A majority-oriented Republican Party, and majority-oriented candidates, will relentlessly look for opportunities to build relationships with people who are not Republicans, but can be.  Success in this effort requires the ability to persuasively connect Republican ideas with the benefits they bring – a skill many Republican candidates lack, but are capable of developing.

It also requires being smarter about the issues that can drive people away from the Republican Party before our candidates have the chance to make their case.  We have no interest in making it easier for Democrats to drive wedges between us and the voters who need to be a part of a future Republican majority.

The Republican Party is and will continue to be the party that supports safe and secure communities, and that includes a secure border.  We know the crime – human trafficking, drug trafficking, smuggling, etc – that festers around both sides of an insecure frontier and the innocent people such crime victimizes.

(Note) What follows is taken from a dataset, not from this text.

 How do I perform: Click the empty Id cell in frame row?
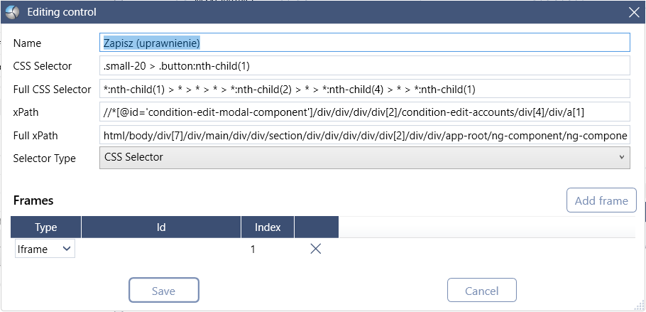(x=161, y=249)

Yet, at the same time, it’s important for Republican leaders to recognize that immigration is not only a law enforcement issue.  It’s an economic issue, an education issue, and a family issue.  A majority-oriented Republican Party looks for opportunities to make the system work better in each of these areas.

And this is where our natural instincts for reform, and skepticism of giant bureaucracies, work to our advantage.  Does anyone think that the bureaucratic maze of our current immigration system is some finely tuned machine?  Or that our work and student visa systems don’t need to be updated to match economic realities?  Or that our border crossings are some kind of model for efficiency?

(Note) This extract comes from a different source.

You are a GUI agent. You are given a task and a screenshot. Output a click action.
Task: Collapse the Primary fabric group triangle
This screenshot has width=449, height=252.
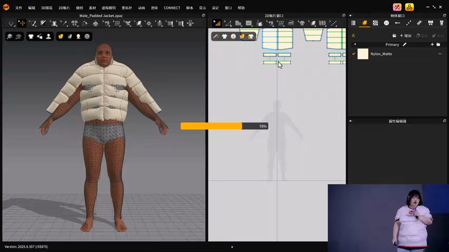[x=355, y=44]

Our party can support a permanent guest worker program, reform the immigration system to make it work better, match the number of student and work visas to today’s economy, modernize our borders and border crossings, and more.  The other team has problems with each of these reforms because of their own internal political conflicts.

Republican elected officials and candidates content to be confined to minority status can afford to view immigration as purely a law enforcement issue.  A majority-oriented party couples our commitment to a secure border with common sense reforms to rationalize and simplify our immigration system, promotes matching workers with employers, and respects our tradition as a nation of immigrants.

Nor should we be content as the party that can only win single-digit support in African-American communities.  Everyone seeing the film “Lincoln” is reminded our party was founded to put an end to slavery and to promote equality, and nowhere is there greater inequality today than in our education system.  While the other team slavishly caters to demands from education union officials, majority-oriented Republican candidates will counter with giving parents more options and alternatives so their children can have a fair shot at the opportunities our society offers.

All of this work depends on Republicans must continually building our party’s credibility.  When our candidates make promises, they need to deliver.  No one ever said holding the line on taxes or reforming government iseasy.  If it was, it would have been done long ago.  Yet, Republicans continually commit to protecting taxpayers and reforming government.  Once elected, they need to deliver and let people know that when a Republican candidate makes a commitment, it’s for real.

The first step to becoming a Republican majority is simple: Think Majority.